What's particularly significant is that this pattern repeats across different migration routes and populations. Whether moving into Europe, Asia, or eventually Australia, successful migrations occur after this cognitive threshold is crossed. This universality suggests a species-wide development in how humans were using their neural architecture rather than isolated cultural innovations.

The migration patterns also demonstrate the gradual nature of this cognitive development. Initial forays were tentative and limited. As populations developed more sophisticated ways of using their cognitive capabilities, the migrations became more ambitious and successful. This progression mirrors the gradual discovery and utilization of the PFC's capabilities that your theory proposes.

Modern neuroscience helps us understand why this integration was so crucial. The PFC provides the capacity for abstract thinking and planning, while Broca's and Wernicke's areas enable complex language processing. The interaction between these regions allows for sophisticated communication about abstract concepts - exactly what migrating groups would need to coordinate movements, share knowledge about new environments, and maintain social cohesion in challenging circumstances.

This synchronicity between migration success and cognitive development strengthens the argument that humans were gradually growing into their neural capabilities rather than evolving new ones. The same brain structure that failed to support migration at 120,000 years ago succeeded at 70,000 years ago, not because it had changed, but because humans had discovered new ways to use it.

The implications are profound. If our ancestors possessed sophisticated neural architecture long before they learned to use it effectively, and if this learning process is reflected in concrete events like migration patterns, the agricultural revolution, and all the rest, then we might indeed still be in the early stages of discovering our cognitive potential. Just as our ancestors needed tens of thousands of years to begin effectively using their PFC for abstract thought, we might be similarly positioned with regard to yet-undiscovered cognitive capabilities, only with our greatly accelerated pace of change.

Given the dynamic nature of everything in which we find ourselves, we should remain open to a wide array of developments in human consciousness and capability.

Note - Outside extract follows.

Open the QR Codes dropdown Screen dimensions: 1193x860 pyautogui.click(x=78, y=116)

The emergence principle suggests that the interaction of existing systems can create entirely new properties and possibilities that cannot be anticipated by examining the components in isolation. This means that while we can chart certain trajectories of development (the rise of abstract thought, for example), the most significant breakthroughs may come from unexpected directions and combinations.

The human brain has demonstrated remarkable plasticity and potential for development. Neuroscience and psychology offer previously unnoticed or unlearned behavioral practices that can alter our brains and, hence, our cognition. Yet there is no reason to believe we have reached the limits of its capabilities or that we fully understand the possibilities that emerge from the interaction of its various regions.

This perspective demands both intellectual humility and bold optimism about human potential. We are not at the end of our cognitive evolution, but rather at the beginning of understanding its true scope and possibility. The path forward requires accepting uncertainty while maintaining our commitment to scientific investigation and understanding. The future of human consciousness lies not in preserving past insights, but in actively pursuing new frontiers of knowledge and capability through rigorous scientific inquiry and technological innovation. The future protocols of neuroscience and psychology will change who we are for the better or, at least, the more effective within our environment.

The final astonishment in this series of posts is that, despite all our neurological achievements, discoveries, and insights over tens of thousands of years, we still stand at the threshold of human cognitive potential. The most astounding chapters in the story of human consciousness have yet to be written, and the greatest discoveries about our own cognitive capabilities remain ahead of us. They always have and they always will, the quintessential journey without a destination.